_Work to complete:_ Substitute "px" for every "pixels" in the entries below, and leave everything else unchanged.

_Element lookup entries:_
□ □ □ □
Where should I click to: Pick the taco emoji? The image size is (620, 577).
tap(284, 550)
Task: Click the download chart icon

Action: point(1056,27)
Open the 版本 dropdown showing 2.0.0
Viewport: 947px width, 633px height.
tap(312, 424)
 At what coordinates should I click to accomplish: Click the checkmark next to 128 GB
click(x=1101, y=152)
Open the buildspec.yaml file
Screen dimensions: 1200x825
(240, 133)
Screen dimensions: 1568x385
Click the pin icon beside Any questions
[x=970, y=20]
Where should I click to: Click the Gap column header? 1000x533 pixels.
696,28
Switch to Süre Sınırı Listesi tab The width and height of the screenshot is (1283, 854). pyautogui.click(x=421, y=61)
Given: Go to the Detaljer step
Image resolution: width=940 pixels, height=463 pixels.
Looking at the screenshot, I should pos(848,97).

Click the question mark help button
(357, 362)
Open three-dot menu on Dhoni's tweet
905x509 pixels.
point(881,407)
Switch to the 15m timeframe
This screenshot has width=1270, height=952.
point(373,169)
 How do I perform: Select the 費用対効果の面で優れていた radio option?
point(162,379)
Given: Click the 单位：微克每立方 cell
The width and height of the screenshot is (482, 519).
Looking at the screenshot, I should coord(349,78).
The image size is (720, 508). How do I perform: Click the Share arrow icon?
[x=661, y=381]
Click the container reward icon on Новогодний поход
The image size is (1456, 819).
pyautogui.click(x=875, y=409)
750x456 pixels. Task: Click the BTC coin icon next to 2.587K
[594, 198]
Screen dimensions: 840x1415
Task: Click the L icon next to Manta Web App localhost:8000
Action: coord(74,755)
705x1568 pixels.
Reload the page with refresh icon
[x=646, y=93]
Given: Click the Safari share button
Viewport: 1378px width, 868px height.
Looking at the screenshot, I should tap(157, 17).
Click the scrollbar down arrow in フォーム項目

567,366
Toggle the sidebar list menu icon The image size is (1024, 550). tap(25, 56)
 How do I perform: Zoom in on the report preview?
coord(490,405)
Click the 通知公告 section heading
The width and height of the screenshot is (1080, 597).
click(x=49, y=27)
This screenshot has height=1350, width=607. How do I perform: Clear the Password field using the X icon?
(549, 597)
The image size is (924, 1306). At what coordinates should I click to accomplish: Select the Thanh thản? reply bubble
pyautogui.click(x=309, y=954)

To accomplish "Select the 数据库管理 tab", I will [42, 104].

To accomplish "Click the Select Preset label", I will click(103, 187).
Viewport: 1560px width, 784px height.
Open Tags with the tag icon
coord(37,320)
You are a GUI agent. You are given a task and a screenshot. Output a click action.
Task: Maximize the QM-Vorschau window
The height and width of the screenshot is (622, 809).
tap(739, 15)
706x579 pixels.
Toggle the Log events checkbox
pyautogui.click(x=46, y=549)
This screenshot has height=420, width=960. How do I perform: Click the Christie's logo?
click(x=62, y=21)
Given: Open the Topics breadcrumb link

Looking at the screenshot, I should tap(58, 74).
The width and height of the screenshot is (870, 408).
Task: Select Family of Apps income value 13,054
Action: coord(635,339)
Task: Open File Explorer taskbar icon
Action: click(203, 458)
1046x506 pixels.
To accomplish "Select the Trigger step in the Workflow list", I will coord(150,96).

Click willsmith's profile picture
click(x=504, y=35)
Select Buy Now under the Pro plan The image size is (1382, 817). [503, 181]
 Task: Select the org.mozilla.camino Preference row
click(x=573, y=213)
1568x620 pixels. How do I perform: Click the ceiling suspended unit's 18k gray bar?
□ □ □ □
_Exercise output:_
Where should I click to: Pick the taco emoji? The image size is (620, 577).
tap(284, 550)
Task: Click the download chart icon

Action: point(1056,27)
Open the 版本 dropdown showing 2.0.0
Viewport: 947px width, 633px height.
tap(312, 424)
 At what coordinates should I click to accomplish: Click the checkmark next to 128 GB
click(x=1101, y=152)
Open the buildspec.yaml file
Screen dimensions: 1200x825
(240, 133)
Screen dimensions: 1568x385
Click the pin icon beside Any questions
[x=970, y=20]
Where should I click to: Click the Gap column header? 1000x533 px.
696,28
Switch to Süre Sınırı Listesi tab The width and height of the screenshot is (1283, 854). pyautogui.click(x=421, y=61)
Given: Go to the Detaljer step
Image resolution: width=940 px, height=463 px.
Looking at the screenshot, I should pos(848,97).

Click the question mark help button
(357, 362)
Open three-dot menu on Dhoni's tweet
905x509 px.
point(881,407)
Switch to the 15m timeframe
This screenshot has width=1270, height=952.
point(373,169)
 How do I perform: Select the 費用対効果の面で優れていた radio option?
point(162,379)
Given: Click the 单位：微克每立方 cell
The width and height of the screenshot is (482, 519).
Looking at the screenshot, I should coord(349,78).
The image size is (720, 508). How do I perform: Click the Share arrow icon?
[x=661, y=381]
Click the container reward icon on Новогодний поход
The image size is (1456, 819).
pyautogui.click(x=875, y=409)
750x456 px. Task: Click the BTC coin icon next to 2.587K
[594, 198]
Screen dimensions: 840x1415
Task: Click the L icon next to Manta Web App localhost:8000
Action: coord(74,755)
705x1568 px.
Reload the page with refresh icon
[x=646, y=93]
Given: Click the Safari share button
Viewport: 1378px width, 868px height.
Looking at the screenshot, I should tap(157, 17).
Click the scrollbar down arrow in フォーム項目

567,366
Toggle the sidebar list menu icon The image size is (1024, 550). tap(25, 56)
 How do I perform: Zoom in on the report preview?
coord(490,405)
Click the 通知公告 section heading
The width and height of the screenshot is (1080, 597).
click(x=49, y=27)
This screenshot has height=1350, width=607. How do I perform: Clear the Password field using the X icon?
(549, 597)
The image size is (924, 1306). At what coordinates should I click to accomplish: Select the Thanh thản? reply bubble
pyautogui.click(x=309, y=954)

To accomplish "Select the 数据库管理 tab", I will [42, 104].

To accomplish "Click the Select Preset label", I will click(103, 187).
Viewport: 1560px width, 784px height.
Open Tags with the tag icon
coord(37,320)
You are a GUI agent. You are given a task and a screenshot. Output a click action.
Task: Maximize the QM-Vorschau window
The height and width of the screenshot is (622, 809).
tap(739, 15)
706x579 px.
Toggle the Log events checkbox
pyautogui.click(x=46, y=549)
This screenshot has height=420, width=960. How do I perform: Click the Christie's logo?
click(x=62, y=21)
Given: Open the Topics breadcrumb link

Looking at the screenshot, I should tap(58, 74).
The width and height of the screenshot is (870, 408).
Task: Select Family of Apps income value 13,054
Action: coord(635,339)
Task: Open File Explorer taskbar icon
Action: click(203, 458)
1046x506 px.
To accomplish "Select the Trigger step in the Workflow list", I will coord(150,96).

Click willsmith's profile picture
click(x=504, y=35)
Select Buy Now under the Pro plan The image size is (1382, 817). [503, 181]
 Task: Select the org.mozilla.camino Preference row
click(x=573, y=213)
1568x620 px. How do I perform: Click the ceiling suspended unit's 18k gray bar?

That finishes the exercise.